--- Begin Records to process ---

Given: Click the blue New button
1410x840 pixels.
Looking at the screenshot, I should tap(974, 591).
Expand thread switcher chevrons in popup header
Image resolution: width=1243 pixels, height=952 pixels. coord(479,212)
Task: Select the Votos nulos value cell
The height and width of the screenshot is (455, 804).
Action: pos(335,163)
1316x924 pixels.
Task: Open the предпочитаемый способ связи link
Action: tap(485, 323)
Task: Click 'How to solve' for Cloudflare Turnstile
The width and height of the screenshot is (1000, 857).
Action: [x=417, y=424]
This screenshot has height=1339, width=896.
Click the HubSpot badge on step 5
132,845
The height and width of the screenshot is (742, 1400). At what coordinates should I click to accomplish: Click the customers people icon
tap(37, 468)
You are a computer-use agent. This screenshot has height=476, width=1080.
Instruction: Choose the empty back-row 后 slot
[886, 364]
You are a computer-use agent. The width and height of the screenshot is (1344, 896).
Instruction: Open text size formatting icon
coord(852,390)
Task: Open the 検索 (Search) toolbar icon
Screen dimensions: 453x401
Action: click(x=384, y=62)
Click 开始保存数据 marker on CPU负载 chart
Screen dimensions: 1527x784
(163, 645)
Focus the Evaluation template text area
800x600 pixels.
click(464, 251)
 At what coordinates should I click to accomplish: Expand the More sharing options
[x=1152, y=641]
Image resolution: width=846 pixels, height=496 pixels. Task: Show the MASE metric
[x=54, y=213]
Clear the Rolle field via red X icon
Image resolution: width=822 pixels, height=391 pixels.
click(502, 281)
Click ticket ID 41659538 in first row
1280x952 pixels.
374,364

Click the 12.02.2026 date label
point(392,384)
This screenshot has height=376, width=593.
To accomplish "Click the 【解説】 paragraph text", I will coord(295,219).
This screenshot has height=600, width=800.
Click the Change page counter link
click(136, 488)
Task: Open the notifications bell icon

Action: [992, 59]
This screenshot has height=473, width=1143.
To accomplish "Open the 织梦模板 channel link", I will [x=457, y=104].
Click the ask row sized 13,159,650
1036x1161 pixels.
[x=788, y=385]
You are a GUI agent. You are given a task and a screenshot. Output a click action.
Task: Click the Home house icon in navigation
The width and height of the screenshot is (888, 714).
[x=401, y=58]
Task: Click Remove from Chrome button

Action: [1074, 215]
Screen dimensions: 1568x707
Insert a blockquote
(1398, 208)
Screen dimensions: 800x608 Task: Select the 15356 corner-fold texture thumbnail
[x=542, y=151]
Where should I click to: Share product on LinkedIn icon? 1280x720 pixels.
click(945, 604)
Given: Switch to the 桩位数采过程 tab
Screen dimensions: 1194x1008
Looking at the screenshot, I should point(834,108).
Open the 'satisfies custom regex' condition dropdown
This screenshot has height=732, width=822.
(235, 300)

--- End Records to process ---

Copy out, word for word, everything from the line containing "Click the 12.02.2026 date label" down through the last line of the material, with both ends included.

Solved exercise:
Click the 12.02.2026 date label
point(392,384)
This screenshot has height=376, width=593.
To accomplish "Click the 【解説】 paragraph text", I will coord(295,219).
This screenshot has height=600, width=800.
Click the Change page counter link
click(136, 488)
Task: Open the notifications bell icon

Action: [992, 59]
This screenshot has height=473, width=1143.
To accomplish "Open the 织梦模板 channel link", I will [x=457, y=104].
Click the ask row sized 13,159,650
1036x1161 pixels.
[x=788, y=385]
You are a GUI agent. You are given a task and a screenshot. Output a click action.
Task: Click the Home house icon in navigation
The width and height of the screenshot is (888, 714).
[x=401, y=58]
Task: Click Remove from Chrome button

Action: [1074, 215]
Screen dimensions: 1568x707
Insert a blockquote
(1398, 208)
Screen dimensions: 800x608 Task: Select the 15356 corner-fold texture thumbnail
[x=542, y=151]
Where should I click to: Share product on LinkedIn icon? 1280x720 pixels.
click(945, 604)
Given: Switch to the 桩位数采过程 tab
Screen dimensions: 1194x1008
Looking at the screenshot, I should point(834,108).
Open the 'satisfies custom regex' condition dropdown
This screenshot has height=732, width=822.
(235, 300)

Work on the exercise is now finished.